Organisations not ready for APTs says ISACA
ISACA survey shows awareness of APTs, but many IT departments are not well prepared to tackle them
There is growing familiarity with advanced persistent threats among IT security professionals, but many organisations are still not adequately prepared to deal with them, according to a survey by ISACA.
One in five of the organisations surveyed said they had been targeted by APT, but only 60% think they are prepared to deal with APTs. Fifteen percent felt they were ‘very prepared' with a documented and tested plan in place for APTs.
The global survey, now in its second year, canvassed 1,200 Certified Information Security Managers (CISMs) and other information security professionals across 20 industry sectors. Almost all of the respondents said they were somewhat familiar with APTs, and two-thirds expected their organisation to be targeted by APT at some point in time.
Loss of personally identifiable information regarding employees or customers was ranked as the highest risk at 27% percent followed by loss of enterprise intellectual property, at 24%.
"APTs are stealthy, relentless and single-minded, and their primary purpose is to extract information such as valuable research, intellectual property or government data," said Tony Hayes, CGEIT, AFCHSE, CHE, FACS, FCPA, FIIA, ISACA's immediate past international president. "In other words, it is absolutely critical for enterprises to prepare for them, and that preparation requires more than the traditional technical controls."
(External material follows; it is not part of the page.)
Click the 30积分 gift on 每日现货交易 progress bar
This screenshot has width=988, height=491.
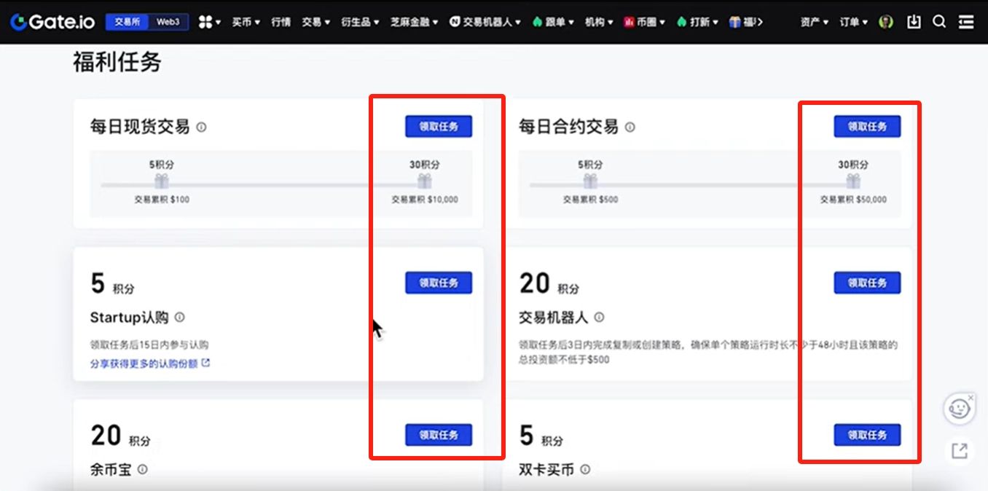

Nearly 40% of enterprises report that they are not using user security training and controls to defend against APTs-a critical component of a successful cybersecurity plan. Worse yet, more than 70% are not using mobile controls, even though 88% of respondents recognise that employees' mobile devices are often the gateway to an APT attack. Firewalls, access lists and anti-virus applications were cited as the most common forms of defence. Only one third have increased awareness training related to APTs.
"The good news is that more enterprises are attempting to better prepare for the APT this year," said Robert Stroud, CGEIT, CRISC, international president of ISACA and a vice president at CA Technologies. "The bad news is that there is still a big knowledge gap regarding APTs and how to defend against them-and more security training is critically needed."